- _What you need to do_
Repeat the data that follows verbatim. Images are not part of the copy.

+++

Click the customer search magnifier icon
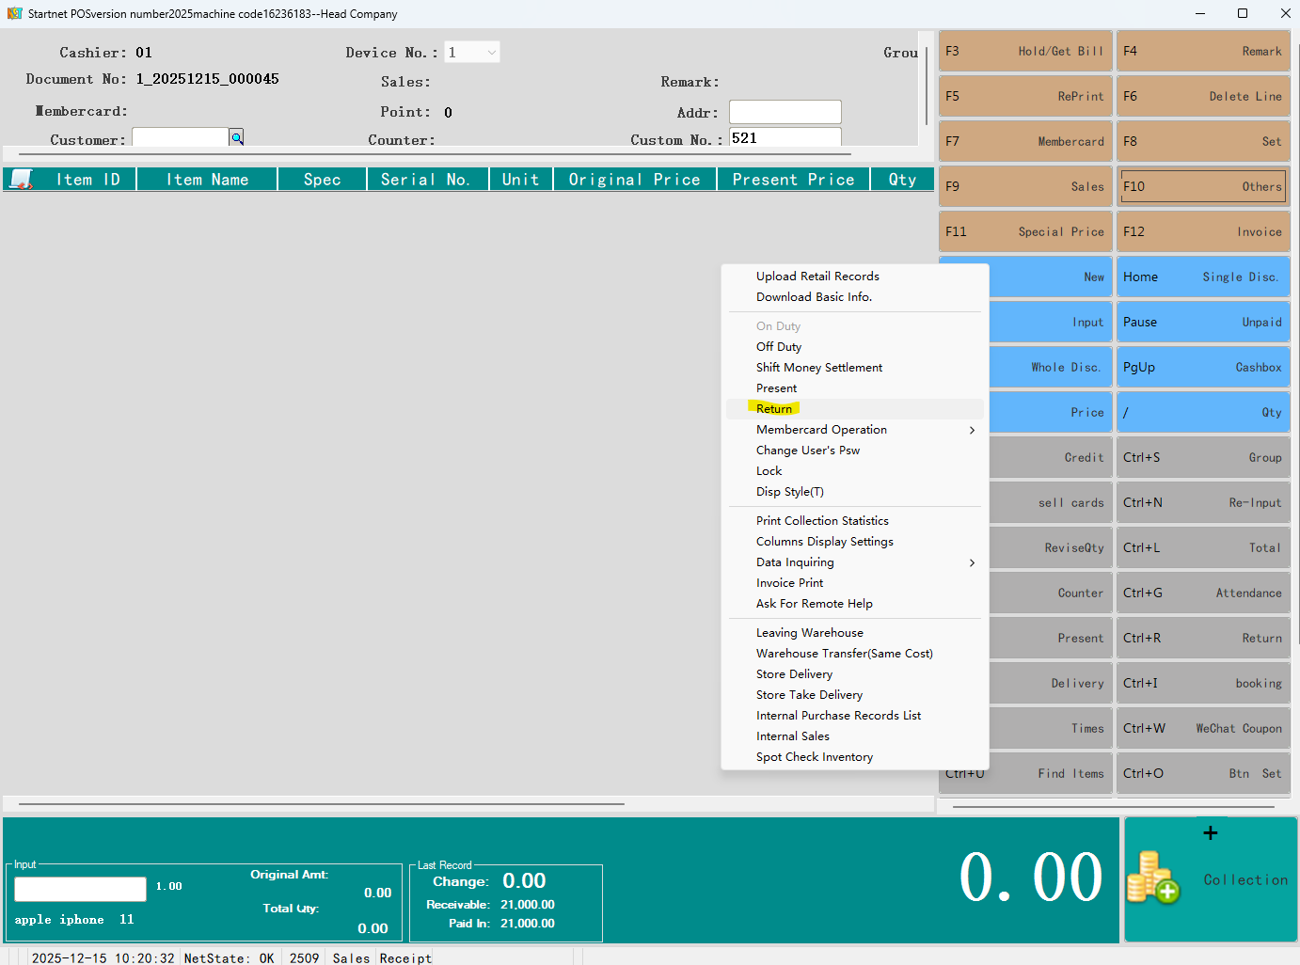 [x=237, y=138]
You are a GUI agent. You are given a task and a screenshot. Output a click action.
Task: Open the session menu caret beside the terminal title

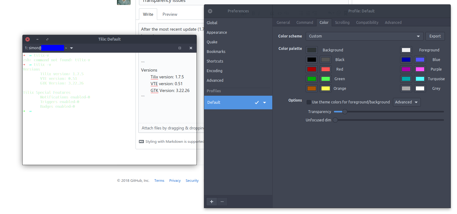71,48
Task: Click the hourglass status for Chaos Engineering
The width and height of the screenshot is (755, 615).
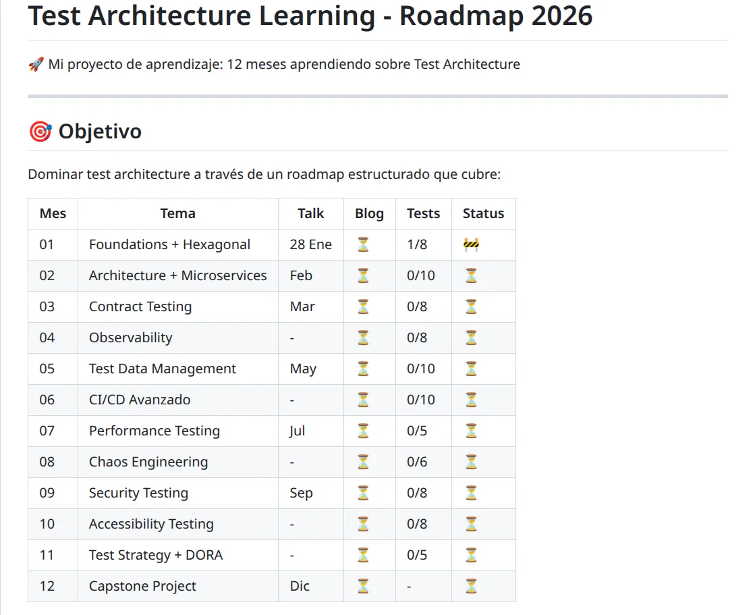Action: click(x=470, y=462)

+++

- _Completed exercise_
Click the customer search magnifier icon
 [x=237, y=138]
You are a GUI agent. You are given a task and a screenshot. Output a click action.
Task: Open the session menu caret beside the terminal title

71,48
Task: Click the hourglass status for Chaos Engineering
The width and height of the screenshot is (755, 615).
Action: click(x=470, y=462)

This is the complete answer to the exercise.